The U.S. Bankruptcy Court for the Southern District of New York has approved the Chapter 11 reorganization plan for Westinghouse Electric, which said the authorization paves the way for its sale to a Canadian asset management company.
The reorganization plan was overwhelmingly supported by Westinghouse’s creditors, the company said in a Tuesday news release.
Brookfield Business Partners in January announced it would buy the nuclear technology company from Toshiba for $4.6 billion.
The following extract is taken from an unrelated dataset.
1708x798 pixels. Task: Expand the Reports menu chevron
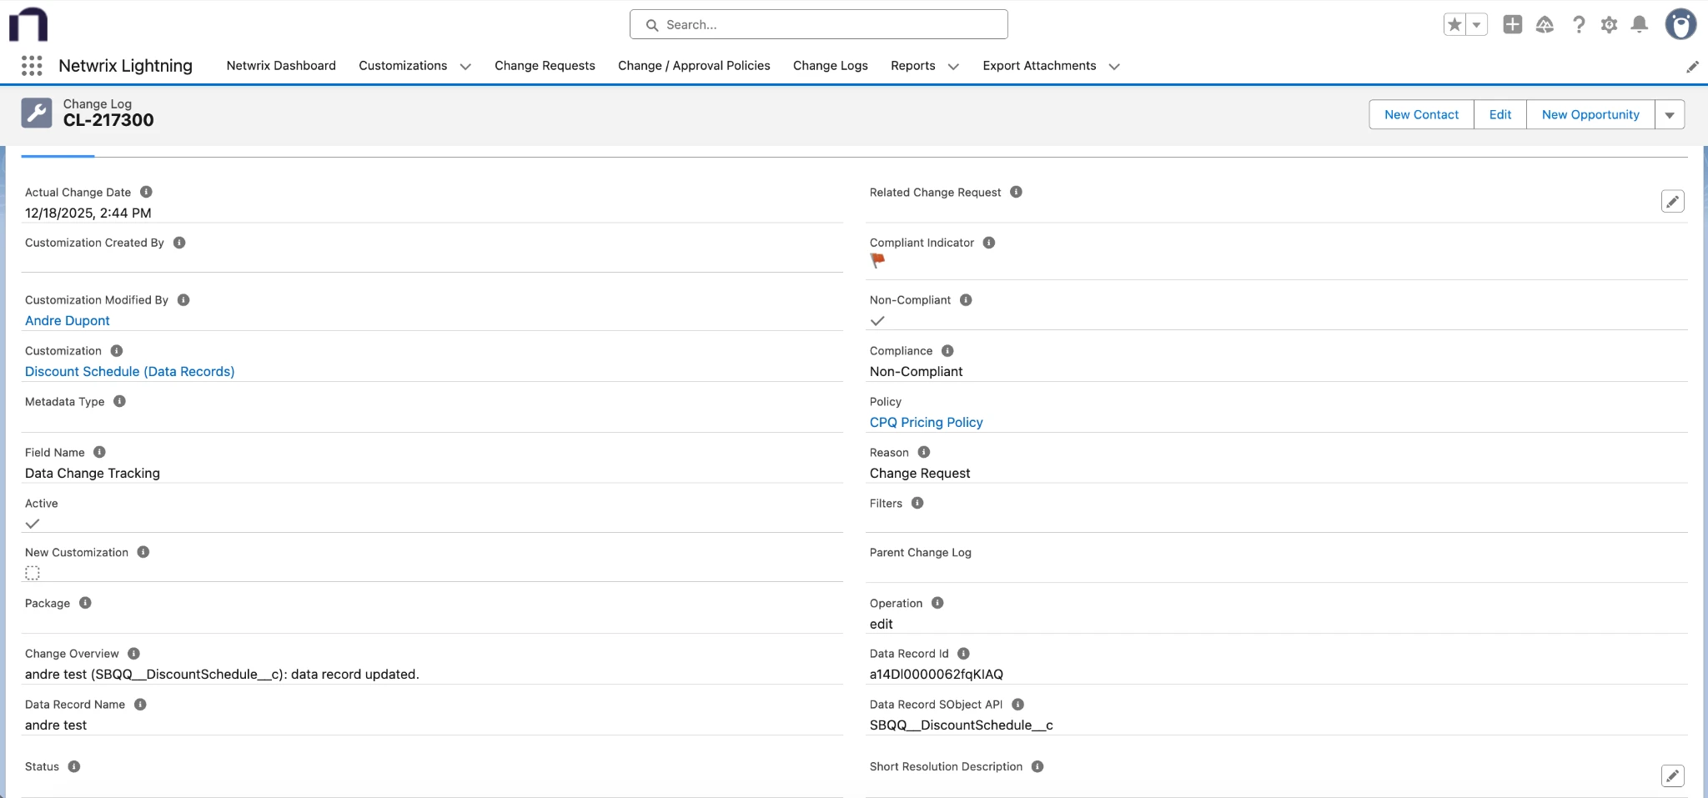[x=953, y=67]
The sale should be completed in the third quarter of 2018, subject to the usual regulatory and financial approvals.
Westinghouse Government Services, a limited liability corporation competing for nuclear cleanup contracts from the U.S. Energy Department Office of Environmental Management, would become part of Brookfield.
“All parts of the company (including Government Services) continue to operate in the normal course in the meantime,” Westinghouse spokeswoman Sarah Cassella said by email Friday.
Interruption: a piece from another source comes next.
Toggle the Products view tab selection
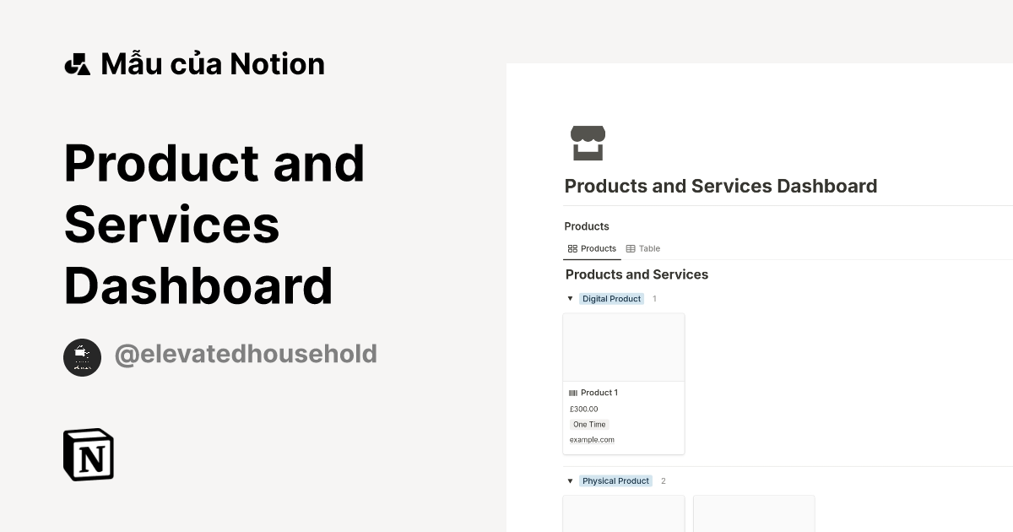The width and height of the screenshot is (1013, 532). tap(592, 248)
Westinghouse Government Services is a partner in Mid-America Conversion Services, DOE’s depleted uranium hexafluoride contractor at its Paducah, Ky., and Portsmouth, Ohio, remediation projects.
At the Savannah River Site in South Carolina, a Westinghouse-Fluor partnership was a runner-up for a 10-year, $4.7 billion liquid waste management contract DOE awarded in October to a BWX Technologies-led group.
Energy Department records also show Westinghouse Government Services was among the many prospective contractors that attended a January industry procurement briefing on the planned Outfall 200 Mercury Treatment Facility at the Y-12 National Security Complex in Oak Ridge, Tenn. The agency last week issued the request for proposals for the construction contract.
Westinghouse also remains involved in several facets of the nuclear back-end industry. A company website lists decommissioning studies, spent fuel services, site and waste characterization plans, waste packaging, and final site surveys and monitoring as among its nuclear business lines.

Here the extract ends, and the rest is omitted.